Church authorities who think that they have a monopoly on Jesus are the ones who should know better.

By His response, Jesus pointed out that His mission was one of inclusion; that children were a necessary part of it; that His ultimate aim was a world of people with childlike qualities. By blessing the children, He gave approval and significance to the ordinary people who seek His blessings for themselves and for the children.

(5) Trust

The Child in FocusThe OutcomeStory Source

[The man] asked [Jesus] to come down and heal his son. . . Jesus said to him, “Unless you see signs and wonders you will not believe.”
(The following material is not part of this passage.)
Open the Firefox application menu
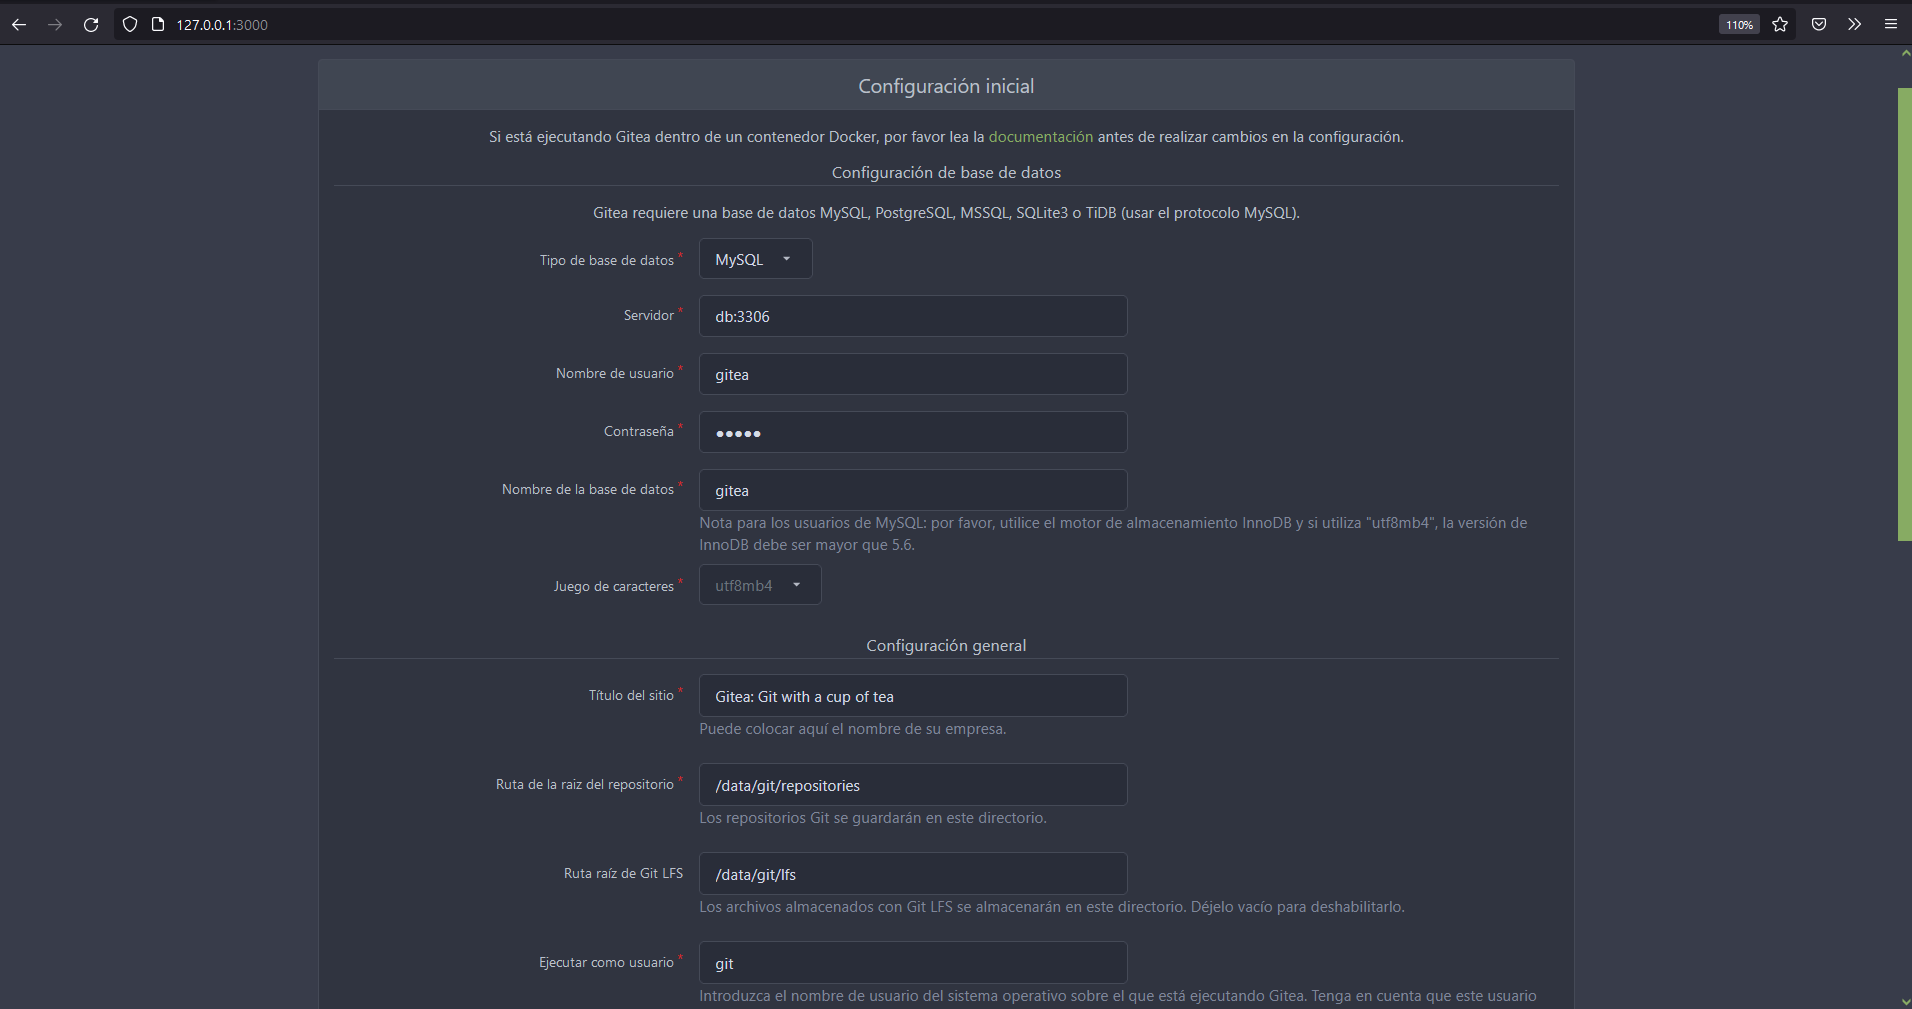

The man believed the word that Jesus spoke to him. . . And he himself believed, and all his household.

John 4: 46-54

The child’s father exercised his level of faith by asking Jesus to heal his sick son; but he believed that Jesus had to be physically present for healing to take place. What Jesus said to him in essence was that it was time to grow his faith into trust—to act as if Jesus would do what He promised.

It was a teaching moment for Jesus, and the child became His teaching aid. As C. H. Spurgeon commented, “How often does it happen that children . . . sweetly lead their parents to God and heaven!

The son’s wellbeing was the father’s priority, and by restoring the boy, Jesus convinced the father that He was trustworthy. Consequently, the man convinced his entire household that they should trust Him too. God can be trusted for restoration in ourselves and in our children, whether or not we recognize Him in action, or understand how He is doing it.